A sample run is [here]:

Adding: Edinburgh
Adding: Glasgow
Adding: Dundee
Sum (first 32 bytes): 3a2031807078ccf8c9ae4fd21ce6c4407e558e9671aedd9eff8758766d690944
Removing: Edinburgh
Adding: Stirling
Sum (first 32 bytes): 3c02c125fd9d9d679f5f8a536dbd6498ff55b5d1ec85440b91cd9a6969100cbf
Now checking with: Glasgow, Dundee, Stirling
Sum (first 32 bytes): 3c02c125fd9d9d679f5f8a536dbd6498ff55b5d1ec85440b91cd9a6969100cbf
The length of the hash is: 2048 bytes

Conclusions

As we move into a world which uses homomorphic encryption for computing, we will see the rise of naturally encrypted data. The use of homomorphic hashing can have great applications within consensus networks, and in hashing extremely large amount of data.

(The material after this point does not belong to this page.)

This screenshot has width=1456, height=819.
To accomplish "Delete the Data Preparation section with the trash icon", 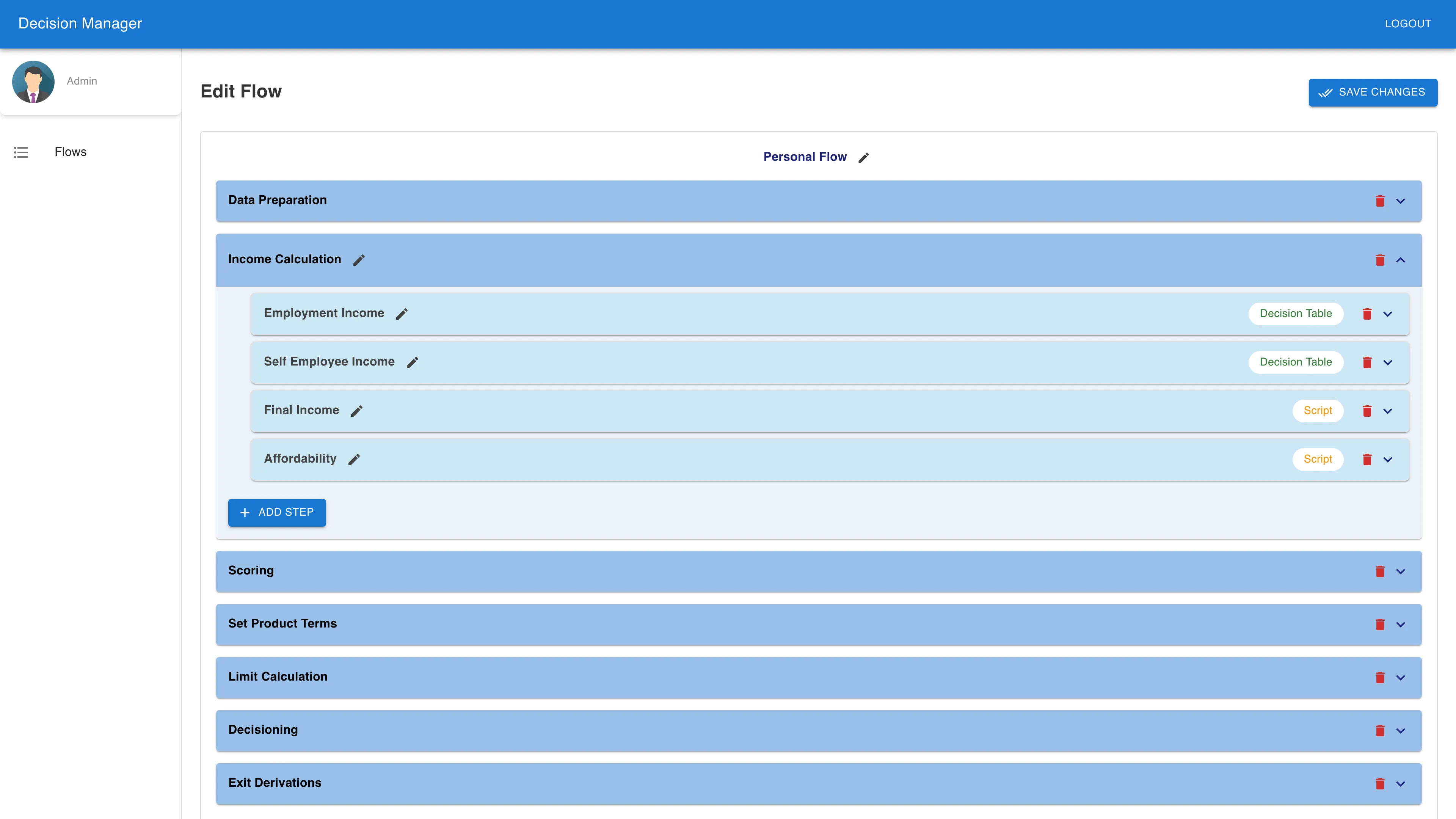I will point(1381,201).
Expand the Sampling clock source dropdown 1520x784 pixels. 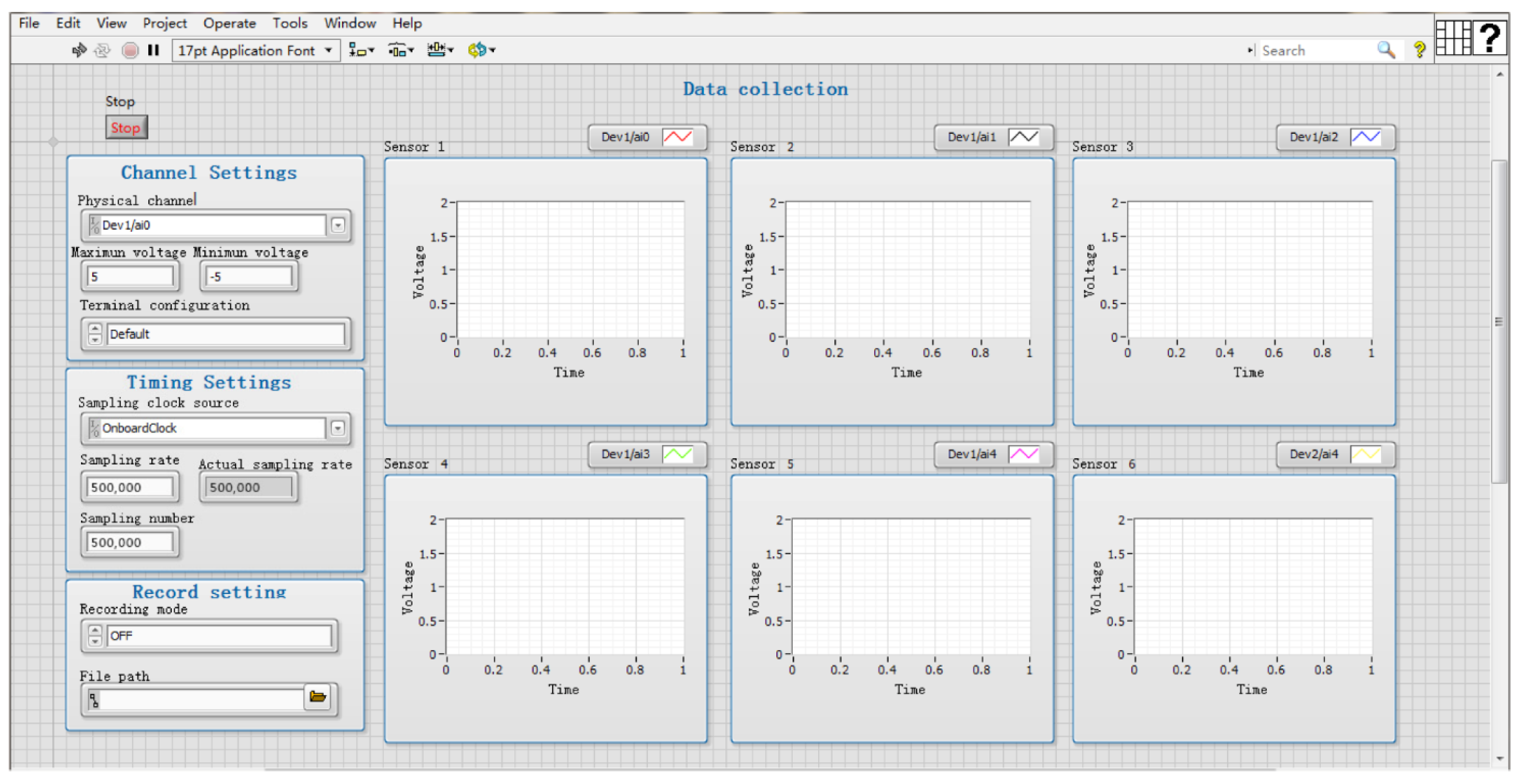[337, 428]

For one thing, it is not good for our carbon footprint to waste energy in rehashing data, so incremental hashes have one core advantage of saving energy — as every tick of a clock consumes a little more energy.

References

[1] Bellare, M., & Micciancio, D. (1997, May). A new paradigm for collision-free hashing: Incrementality at reduced cost. In International Conference on the Theory and Applications of Cryptographic Techniques (pp. 163–192). Springer, Berlin, Heidelberg.

[2] Lewi, K., Kim, W., Maykov, I., & Weis, S. (2019). Securing Update Propagation with Homomorphic Hashing. Cryptology ePrint Archive.